*Activity*: Set down the entries below exactly as written.

BEGIN Information

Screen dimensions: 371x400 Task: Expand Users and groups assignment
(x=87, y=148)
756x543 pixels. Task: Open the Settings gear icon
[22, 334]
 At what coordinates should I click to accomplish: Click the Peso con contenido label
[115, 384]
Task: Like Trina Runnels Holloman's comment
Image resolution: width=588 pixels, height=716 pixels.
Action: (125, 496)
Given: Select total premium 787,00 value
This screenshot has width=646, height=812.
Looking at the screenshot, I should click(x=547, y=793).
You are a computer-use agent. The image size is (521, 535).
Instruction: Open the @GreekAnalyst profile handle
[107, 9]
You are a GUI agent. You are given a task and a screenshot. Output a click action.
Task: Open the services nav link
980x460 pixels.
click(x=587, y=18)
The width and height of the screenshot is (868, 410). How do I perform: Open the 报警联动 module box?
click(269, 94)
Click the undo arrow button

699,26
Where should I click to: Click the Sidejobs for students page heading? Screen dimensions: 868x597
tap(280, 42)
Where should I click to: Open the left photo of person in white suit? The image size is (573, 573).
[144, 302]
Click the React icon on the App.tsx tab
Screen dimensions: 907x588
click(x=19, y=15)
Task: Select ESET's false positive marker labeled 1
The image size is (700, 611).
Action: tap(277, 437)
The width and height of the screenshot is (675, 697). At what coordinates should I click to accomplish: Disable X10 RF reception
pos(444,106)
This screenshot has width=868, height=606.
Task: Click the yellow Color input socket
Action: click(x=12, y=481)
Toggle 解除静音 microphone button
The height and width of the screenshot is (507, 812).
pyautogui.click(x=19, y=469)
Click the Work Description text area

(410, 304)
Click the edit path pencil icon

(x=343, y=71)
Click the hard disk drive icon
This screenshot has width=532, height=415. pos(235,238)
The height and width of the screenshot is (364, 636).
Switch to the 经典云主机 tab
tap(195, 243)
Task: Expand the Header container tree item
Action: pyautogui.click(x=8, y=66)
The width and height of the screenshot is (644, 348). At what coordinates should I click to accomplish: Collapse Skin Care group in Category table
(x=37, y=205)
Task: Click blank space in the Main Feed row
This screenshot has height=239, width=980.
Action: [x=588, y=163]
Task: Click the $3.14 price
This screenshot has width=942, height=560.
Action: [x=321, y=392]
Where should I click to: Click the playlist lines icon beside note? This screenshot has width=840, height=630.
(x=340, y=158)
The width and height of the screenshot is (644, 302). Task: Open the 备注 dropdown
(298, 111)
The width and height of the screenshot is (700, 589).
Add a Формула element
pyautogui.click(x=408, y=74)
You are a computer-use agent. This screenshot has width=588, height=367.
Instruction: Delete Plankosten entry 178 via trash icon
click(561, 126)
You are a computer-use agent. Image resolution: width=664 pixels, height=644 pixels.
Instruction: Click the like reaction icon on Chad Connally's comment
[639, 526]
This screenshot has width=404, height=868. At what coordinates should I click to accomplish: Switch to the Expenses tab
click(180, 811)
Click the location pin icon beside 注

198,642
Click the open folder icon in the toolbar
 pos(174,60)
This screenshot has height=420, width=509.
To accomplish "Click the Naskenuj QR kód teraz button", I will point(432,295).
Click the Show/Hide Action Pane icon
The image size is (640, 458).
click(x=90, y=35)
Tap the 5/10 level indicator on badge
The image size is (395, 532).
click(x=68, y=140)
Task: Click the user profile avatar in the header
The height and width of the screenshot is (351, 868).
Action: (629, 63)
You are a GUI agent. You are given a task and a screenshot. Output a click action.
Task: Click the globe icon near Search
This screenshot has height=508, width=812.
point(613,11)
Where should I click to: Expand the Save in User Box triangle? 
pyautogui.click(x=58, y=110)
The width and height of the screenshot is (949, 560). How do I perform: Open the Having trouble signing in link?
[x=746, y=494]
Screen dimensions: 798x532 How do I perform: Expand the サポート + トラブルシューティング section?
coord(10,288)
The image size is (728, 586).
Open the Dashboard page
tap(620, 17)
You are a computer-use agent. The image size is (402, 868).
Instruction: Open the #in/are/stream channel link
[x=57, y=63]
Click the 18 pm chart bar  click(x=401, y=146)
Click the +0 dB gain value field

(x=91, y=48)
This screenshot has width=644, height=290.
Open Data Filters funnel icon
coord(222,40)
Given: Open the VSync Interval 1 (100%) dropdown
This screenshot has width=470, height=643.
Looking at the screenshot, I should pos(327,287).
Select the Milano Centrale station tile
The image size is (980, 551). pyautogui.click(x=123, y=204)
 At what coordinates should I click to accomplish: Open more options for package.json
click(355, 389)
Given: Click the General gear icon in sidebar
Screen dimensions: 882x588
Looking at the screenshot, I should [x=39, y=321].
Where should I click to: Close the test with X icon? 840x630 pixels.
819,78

END Information

*Exercise answer*:
Screen dimensions: 371x400 Task: Expand Users and groups assignment
(x=87, y=148)
756x543 pixels. Task: Open the Settings gear icon
[22, 334]
 At what coordinates should I click to accomplish: Click the Peso con contenido label
[115, 384]
Task: Like Trina Runnels Holloman's comment
Image resolution: width=588 pixels, height=716 pixels.
Action: (125, 496)
Given: Select total premium 787,00 value
This screenshot has width=646, height=812.
Looking at the screenshot, I should click(x=547, y=793).
You are a computer-use agent. The image size is (521, 535).
Instruction: Open the @GreekAnalyst profile handle
[107, 9]
You are a GUI agent. You are given a task and a screenshot. Output a click action.
Task: Open the services nav link
980x460 pixels.
click(x=587, y=18)
The width and height of the screenshot is (868, 410). How do I perform: Open the 报警联动 module box?
click(269, 94)
Click the undo arrow button

699,26
Where should I click to: Click the Sidejobs for students page heading? Screen dimensions: 868x597
tap(280, 42)
Where should I click to: Open the left photo of person in white suit? The image size is (573, 573).
[144, 302]
Click the React icon on the App.tsx tab
Screen dimensions: 907x588
click(x=19, y=15)
Task: Select ESET's false positive marker labeled 1
The image size is (700, 611).
Action: tap(277, 437)
The width and height of the screenshot is (675, 697). At what coordinates should I click to accomplish: Disable X10 RF reception
pos(444,106)
This screenshot has width=868, height=606.
Task: Click the yellow Color input socket
Action: click(x=12, y=481)
Toggle 解除静音 microphone button
The height and width of the screenshot is (507, 812).
pyautogui.click(x=19, y=469)
Click the Work Description text area

(410, 304)
Click the edit path pencil icon

(x=343, y=71)
Click the hard disk drive icon
This screenshot has width=532, height=415. pos(235,238)
The height and width of the screenshot is (364, 636).
Switch to the 经典云主机 tab
tap(195, 243)
Task: Expand the Header container tree item
Action: pyautogui.click(x=8, y=66)
The width and height of the screenshot is (644, 348). At what coordinates should I click to accomplish: Collapse Skin Care group in Category table
(x=37, y=205)
Task: Click blank space in the Main Feed row
This screenshot has height=239, width=980.
Action: [x=588, y=163]
Task: Click the $3.14 price
This screenshot has width=942, height=560.
Action: [x=321, y=392]
Where should I click to: Click the playlist lines icon beside note? This screenshot has width=840, height=630.
(x=340, y=158)
The width and height of the screenshot is (644, 302). Task: Open the 备注 dropdown
(298, 111)
The width and height of the screenshot is (700, 589).
Add a Формула element
pyautogui.click(x=408, y=74)
You are a computer-use agent. This screenshot has width=588, height=367.
Instruction: Delete Plankosten entry 178 via trash icon
click(561, 126)
You are a computer-use agent. Image resolution: width=664 pixels, height=644 pixels.
Instruction: Click the like reaction icon on Chad Connally's comment
[639, 526]
This screenshot has width=404, height=868. At what coordinates should I click to accomplish: Switch to the Expenses tab
click(180, 811)
Click the location pin icon beside 注

198,642
Click the open folder icon in the toolbar
 pos(174,60)
This screenshot has height=420, width=509.
To accomplish "Click the Naskenuj QR kód teraz button", I will point(432,295).
Click the Show/Hide Action Pane icon
The image size is (640, 458).
click(x=90, y=35)
Tap the 5/10 level indicator on badge
The image size is (395, 532).
click(x=68, y=140)
Task: Click the user profile avatar in the header
The height and width of the screenshot is (351, 868).
Action: (629, 63)
You are a GUI agent. You are given a task and a screenshot. Output a click action.
Task: Click the globe icon near Search
This screenshot has height=508, width=812.
point(613,11)
Where should I click to: Expand the Save in User Box triangle? 
pyautogui.click(x=58, y=110)
The width and height of the screenshot is (949, 560). How do I perform: Open the Having trouble signing in link?
[x=746, y=494]
Screen dimensions: 798x532 How do I perform: Expand the サポート + トラブルシューティング section?
coord(10,288)
The image size is (728, 586).
Open the Dashboard page
tap(620, 17)
You are a computer-use agent. The image size is (402, 868).
Instruction: Open the #in/are/stream channel link
[x=57, y=63]
Click the 18 pm chart bar  click(x=401, y=146)
Click the +0 dB gain value field

(x=91, y=48)
This screenshot has width=644, height=290.
Open Data Filters funnel icon
coord(222,40)
Given: Open the VSync Interval 1 (100%) dropdown
This screenshot has width=470, height=643.
Looking at the screenshot, I should pos(327,287).
Select the Milano Centrale station tile
The image size is (980, 551). pyautogui.click(x=123, y=204)
 At what coordinates should I click to accomplish: Open more options for package.json
click(355, 389)
Given: Click the General gear icon in sidebar
Screen dimensions: 882x588
Looking at the screenshot, I should [x=39, y=321].
Where should I click to: Close the test with X icon? 840x630 pixels.
819,78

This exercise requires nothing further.